Description of the task:
In full and without error, repeat the entries below.

(Stored entries)
────────────────────
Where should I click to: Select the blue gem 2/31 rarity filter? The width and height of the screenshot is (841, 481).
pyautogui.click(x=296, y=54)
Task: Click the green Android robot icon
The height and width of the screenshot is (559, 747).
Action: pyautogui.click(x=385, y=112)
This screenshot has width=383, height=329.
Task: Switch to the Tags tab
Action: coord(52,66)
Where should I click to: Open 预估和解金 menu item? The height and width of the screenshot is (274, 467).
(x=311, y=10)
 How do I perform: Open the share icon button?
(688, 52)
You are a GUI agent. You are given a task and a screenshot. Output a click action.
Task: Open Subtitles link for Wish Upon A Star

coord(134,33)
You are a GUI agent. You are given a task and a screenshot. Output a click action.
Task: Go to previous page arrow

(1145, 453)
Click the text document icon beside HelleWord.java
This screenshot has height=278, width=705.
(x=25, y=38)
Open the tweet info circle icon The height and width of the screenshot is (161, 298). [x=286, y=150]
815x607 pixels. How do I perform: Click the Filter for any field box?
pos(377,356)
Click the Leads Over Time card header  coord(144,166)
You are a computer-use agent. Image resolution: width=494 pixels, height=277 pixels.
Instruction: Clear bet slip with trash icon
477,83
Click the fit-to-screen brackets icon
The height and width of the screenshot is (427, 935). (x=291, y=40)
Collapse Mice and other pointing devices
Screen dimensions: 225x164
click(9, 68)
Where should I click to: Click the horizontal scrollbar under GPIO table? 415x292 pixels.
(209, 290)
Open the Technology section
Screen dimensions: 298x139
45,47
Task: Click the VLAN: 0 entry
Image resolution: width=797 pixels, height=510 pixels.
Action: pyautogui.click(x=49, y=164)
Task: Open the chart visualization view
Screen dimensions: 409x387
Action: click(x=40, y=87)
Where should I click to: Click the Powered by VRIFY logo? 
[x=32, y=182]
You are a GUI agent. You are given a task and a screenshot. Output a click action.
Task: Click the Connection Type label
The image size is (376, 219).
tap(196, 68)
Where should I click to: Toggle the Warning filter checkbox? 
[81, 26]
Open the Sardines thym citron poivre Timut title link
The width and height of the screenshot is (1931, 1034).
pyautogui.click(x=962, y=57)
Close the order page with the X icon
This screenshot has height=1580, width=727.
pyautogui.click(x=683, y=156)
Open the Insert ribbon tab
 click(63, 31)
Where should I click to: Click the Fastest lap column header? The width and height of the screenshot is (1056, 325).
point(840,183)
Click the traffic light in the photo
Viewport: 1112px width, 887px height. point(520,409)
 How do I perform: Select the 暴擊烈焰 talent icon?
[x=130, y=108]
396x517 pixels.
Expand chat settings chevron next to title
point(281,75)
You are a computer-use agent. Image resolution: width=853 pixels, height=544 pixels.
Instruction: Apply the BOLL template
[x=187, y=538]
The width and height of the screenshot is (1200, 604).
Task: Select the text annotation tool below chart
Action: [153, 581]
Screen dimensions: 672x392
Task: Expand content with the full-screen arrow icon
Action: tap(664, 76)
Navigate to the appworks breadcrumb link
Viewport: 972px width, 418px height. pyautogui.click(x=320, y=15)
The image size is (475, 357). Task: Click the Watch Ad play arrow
────────────────────
Output below:
Where should I click to: Select the blue gem 2/31 rarity filter? The width and height of the screenshot is (841, 481).
pyautogui.click(x=296, y=54)
Task: Click the green Android robot icon
The height and width of the screenshot is (559, 747).
Action: pyautogui.click(x=385, y=112)
This screenshot has width=383, height=329.
Task: Switch to the Tags tab
Action: coord(52,66)
Where should I click to: Open 预估和解金 menu item? The height and width of the screenshot is (274, 467).
(x=311, y=10)
 How do I perform: Open the share icon button?
(688, 52)
You are a GUI agent. You are given a task and a screenshot. Output a click action.
Task: Open Subtitles link for Wish Upon A Star

coord(134,33)
You are a GUI agent. You are given a task and a screenshot. Output a click action.
Task: Go to previous page arrow

(1145, 453)
Click the text document icon beside HelleWord.java
This screenshot has height=278, width=705.
(x=25, y=38)
Open the tweet info circle icon The height and width of the screenshot is (161, 298). [x=286, y=150]
815x607 pixels. How do I perform: Click the Filter for any field box?
pos(377,356)
Click the Leads Over Time card header  coord(144,166)
You are a computer-use agent. Image resolution: width=494 pixels, height=277 pixels.
Instruction: Clear bet slip with trash icon
477,83
Click the fit-to-screen brackets icon
The height and width of the screenshot is (427, 935). (x=291, y=40)
Collapse Mice and other pointing devices
Screen dimensions: 225x164
click(9, 68)
Where should I click to: Click the horizontal scrollbar under GPIO table? 415x292 pixels.
(209, 290)
Open the Technology section
Screen dimensions: 298x139
45,47
Task: Click the VLAN: 0 entry
Image resolution: width=797 pixels, height=510 pixels.
Action: pyautogui.click(x=49, y=164)
Task: Open the chart visualization view
Screen dimensions: 409x387
Action: click(x=40, y=87)
Where should I click to: Click the Powered by VRIFY logo? 
[x=32, y=182]
You are a GUI agent. You are given a task and a screenshot. Output a click action.
Task: Click the Connection Type label
The image size is (376, 219).
tap(196, 68)
Where should I click to: Toggle the Warning filter checkbox? 
[81, 26]
Open the Sardines thym citron poivre Timut title link
The width and height of the screenshot is (1931, 1034).
pyautogui.click(x=962, y=57)
Close the order page with the X icon
This screenshot has height=1580, width=727.
pyautogui.click(x=683, y=156)
Open the Insert ribbon tab
 click(63, 31)
Where should I click to: Click the Fastest lap column header? The width and height of the screenshot is (1056, 325).
point(840,183)
Click the traffic light in the photo
Viewport: 1112px width, 887px height. point(520,409)
 How do I perform: Select the 暴擊烈焰 talent icon?
[x=130, y=108]
396x517 pixels.
Expand chat settings chevron next to title
point(281,75)
You are a computer-use agent. Image resolution: width=853 pixels, height=544 pixels.
Instruction: Apply the BOLL template
[x=187, y=538]
The width and height of the screenshot is (1200, 604).
Task: Select the text annotation tool below chart
Action: [153, 581]
Screen dimensions: 672x392
Task: Expand content with the full-screen arrow icon
Action: tap(664, 76)
Navigate to the appworks breadcrumb link
Viewport: 972px width, 418px height. pyautogui.click(x=320, y=15)
The image size is (475, 357). Task: Click the Watch Ad play arrow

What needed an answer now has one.